▶ Passage given:
It examines the short lives of sisters, Charlotte, Emily and Anne, and the complex reasons behind the desire of three such naturally reclusive women to write works of passionate, uncompromising fiction. Removing the sisters from their mythology and placing them squarely in the domestic, Teale’s script brims with real human warmth, passion and humour without sacrificing any of the romanticism without which any play about the sisters would be incomplete.
Sue Rider’s direction is excellent and she has elicited wonderful performances from her young cast who all rise to the considerable challenges of Teale’s densely packed, demanding script. Rebecca Roberts is engaging as the unworldly Anne and Hannah Levien brings a stern, passionate pragmatism to ambitious Charlotte.
Ron Kelly delivers wonderfully nuanced performances in a number of different roles including Patrick Brontë and Mr Rochester (Jane Eyre) and Kerith Atkinson brings a disturbing undercurrent to Cathy (Wuthering Heights) and Bertha (Jane Eyre).

▶ Dataset excerpt:
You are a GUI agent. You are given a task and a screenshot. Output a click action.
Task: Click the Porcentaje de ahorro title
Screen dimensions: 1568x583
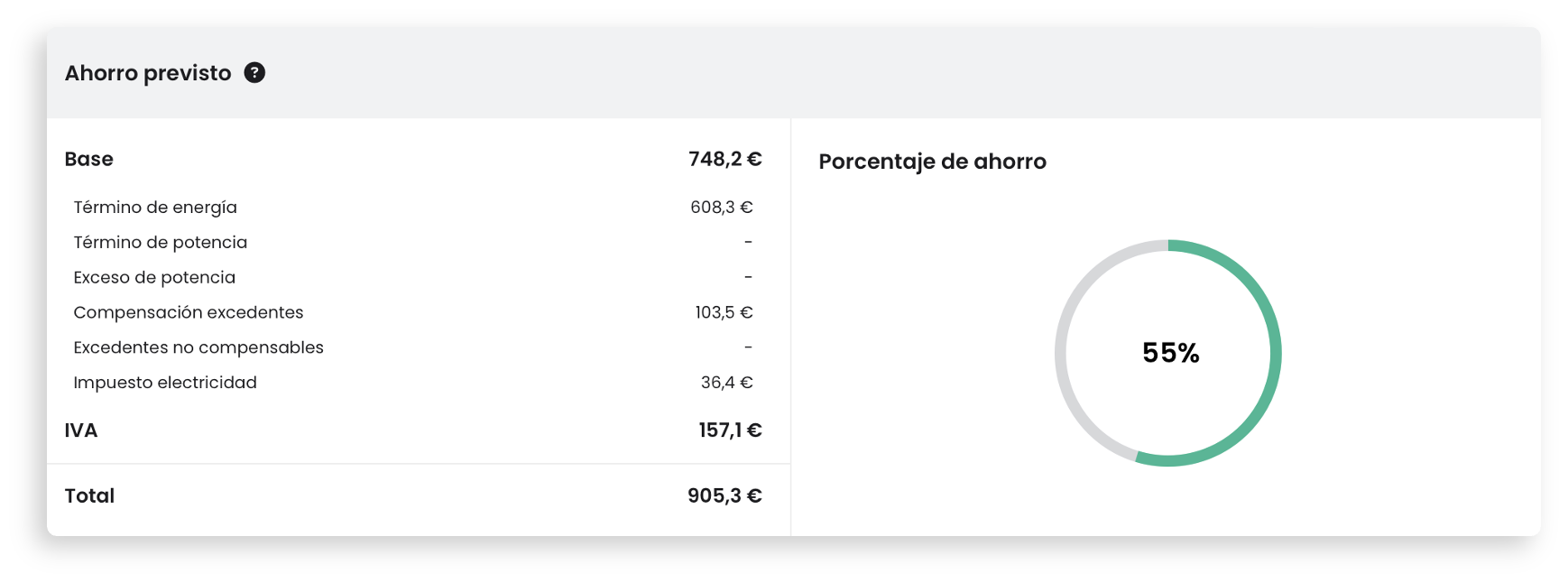pyautogui.click(x=933, y=162)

▶ Your tasks:
a: List every performer the Brontë play review names as a member of the cast.
b: Reproduce the Brontë play review word for word, starting at "It examines the" and ending at "to ambitious Charlotte.".
c: Carry on writing the review of the Brontë sisters play from where it stops.

▶ Answer set:
a:
Rebecca Roberts
Hannah Levien
Ron Kelly
Kerith Atkinson

b:
It examines the short lives of sisters, Charlotte, Emily and Anne, and the complex reasons behind the desire of three such naturally reclusive women to write works of passionate, uncompromising fiction. Removing the sisters from their mythology and placing them squarely in the domestic, Teale’s script brims with real human warmth, passion and humour without sacrificing any of the romanticism without which any play about the sisters would be incomplete.
Sue Rider’s direction is excellent and she has elicited wonderful performances from her young cast who all rise to the considerable challenges of Teale’s densely packed, demanding script. Rebecca Roberts is engaging as the unworldly Anne and Hannah Levien brings a stern, passionate pragmatism to ambitious Charlotte.

c:
But the standout performances come from Kevin Spink and Kathryn Marquet as Branwell and Emily. In the difficult role of the lost brother who of all the siblings most desired celebrity but was least blessed with talent Spink is totally convincing, showing us not only Branwell’s rage but his vulnerability too. Kathryn Marquet, who I last saw as Bertha Mason in Harvest Rain’s recent production of Jane Eyre, really delivers as the complex Emily, the deeply reclusive sister with one foot in the grave and her head in the clouds.
Considering the challenges of size and location the Sue Benner theatre presents to any production, let alone one seeking to impart a gothic Victorian atmosphere, Brontë is remarkably atmospheric. The set design by Kitty Taube makes the most of the tiny stage cleverly placing the audience inside a recreation of a recreation of the Brontë household.
Stephen Brodie’s sound design is hauntingly beautiful and the costumes by Carolyn Taylor-Smith are a refreshing departure from the usual period fare being thoughtfully designed to harmonise with every element of the production without slavishly copying period style.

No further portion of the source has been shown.